Here are some important and famous special cases of Chebyshev’s inequality:
- If \(X \geqslant 0\) and \(a > 0\) then \(\mathbb{P}(X \geqslant a) \leqslant\frac{\mathbb{E}[X]}{a}\) (often called Markov’s inequality).
- If \(X \in L^2\) and \(a > 0\) then \[\mathbb{P}(\lvert X - \mathbb{E}[X] \rvert \geqslant a) \leqslant\frac{\mathop{\mathrm{Var}}(X)}{a^2}\] (often simply called Chebyshev’s inequality)

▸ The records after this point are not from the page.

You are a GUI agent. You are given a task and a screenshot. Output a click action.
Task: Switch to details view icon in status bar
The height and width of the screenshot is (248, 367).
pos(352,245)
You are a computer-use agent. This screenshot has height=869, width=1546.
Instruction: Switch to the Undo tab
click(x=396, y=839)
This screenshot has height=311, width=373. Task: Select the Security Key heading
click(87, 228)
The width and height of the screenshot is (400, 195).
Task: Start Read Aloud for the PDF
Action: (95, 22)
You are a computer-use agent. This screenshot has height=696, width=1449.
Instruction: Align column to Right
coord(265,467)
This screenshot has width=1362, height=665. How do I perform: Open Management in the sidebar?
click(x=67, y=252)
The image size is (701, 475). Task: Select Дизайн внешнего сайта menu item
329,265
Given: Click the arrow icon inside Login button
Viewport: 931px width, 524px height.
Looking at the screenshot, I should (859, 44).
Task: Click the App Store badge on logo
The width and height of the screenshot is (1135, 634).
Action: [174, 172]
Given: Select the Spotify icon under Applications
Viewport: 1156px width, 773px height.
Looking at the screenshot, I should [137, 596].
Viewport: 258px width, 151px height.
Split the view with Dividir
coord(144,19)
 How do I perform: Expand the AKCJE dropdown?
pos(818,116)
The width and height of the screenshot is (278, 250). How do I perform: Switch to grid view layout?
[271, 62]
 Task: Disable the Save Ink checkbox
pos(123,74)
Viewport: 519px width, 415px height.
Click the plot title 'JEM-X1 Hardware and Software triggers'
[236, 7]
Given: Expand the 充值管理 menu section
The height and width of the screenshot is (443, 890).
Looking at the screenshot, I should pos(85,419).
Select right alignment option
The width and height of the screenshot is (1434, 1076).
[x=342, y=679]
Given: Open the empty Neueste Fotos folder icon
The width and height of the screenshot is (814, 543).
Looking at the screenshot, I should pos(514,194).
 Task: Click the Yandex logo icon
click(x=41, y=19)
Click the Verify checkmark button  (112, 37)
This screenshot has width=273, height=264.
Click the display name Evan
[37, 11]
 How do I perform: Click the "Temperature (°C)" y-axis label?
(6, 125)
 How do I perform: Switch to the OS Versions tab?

- \(\mathbb{P}(X \geqslant a) \leqslant\mathrm e^{-t a} \mathbb{E}[\mathrm e^{tX}]\) for any \(t > 0\) (often called Chernov’s inequality). Since this inequality holds for any \(t > 0,\) one can even take the infimum over \(t\) to deduce that \(\mathbb{P}(X \geqslant a) \leqslant\mathrm e^{-I(a)},\) where \[I(a) :=\sup_{t > 0} \{t a - \log \mathbb{E}[\mathrm e^{tX}]\}\,.\] This estimate is often very sharp, and it plays a fundamental role in the so-called theory of large deviations and statistical mechanics, which however goes beyond the scope of this course.
Finally, the notion of variance can be generalised to the covariance of several random variables, which roughly measures how strongly they tend to fluctuate jointly.
For \(X,Y \in L^2\) define the covariance of \(X\) and \(Y\) as \[\mathop{\mathrm{Cov}}(X,Y) :=\mathbb{E}\bigl[(X - \mathbb{E}[X]) (Y - \mathbb{E}[Y])\bigr] = \mathbb{E}[XY] - \mathbb{E}[X] \mathbb{E}[Y]\,.\] For a random vector \(X = (X_1, \dots, X_d)\) with values in \(\mathbb{R}^d\) with \(X_i \in L^2\) for all \(i = 1, \dots, d,\) we define the \(d \times d\) covariance matrix \[\mathop{\mathrm{Cov}}(X) :=(\mathop{\mathrm{Cov}}(X_i, X_j))_{i,j = 1}^d\,.\]
The covariance matrix of a random vector is one of the most fundamental objects of study in high-dimensional statistics and machine learning. We shall discuss some of its properties in the exercises.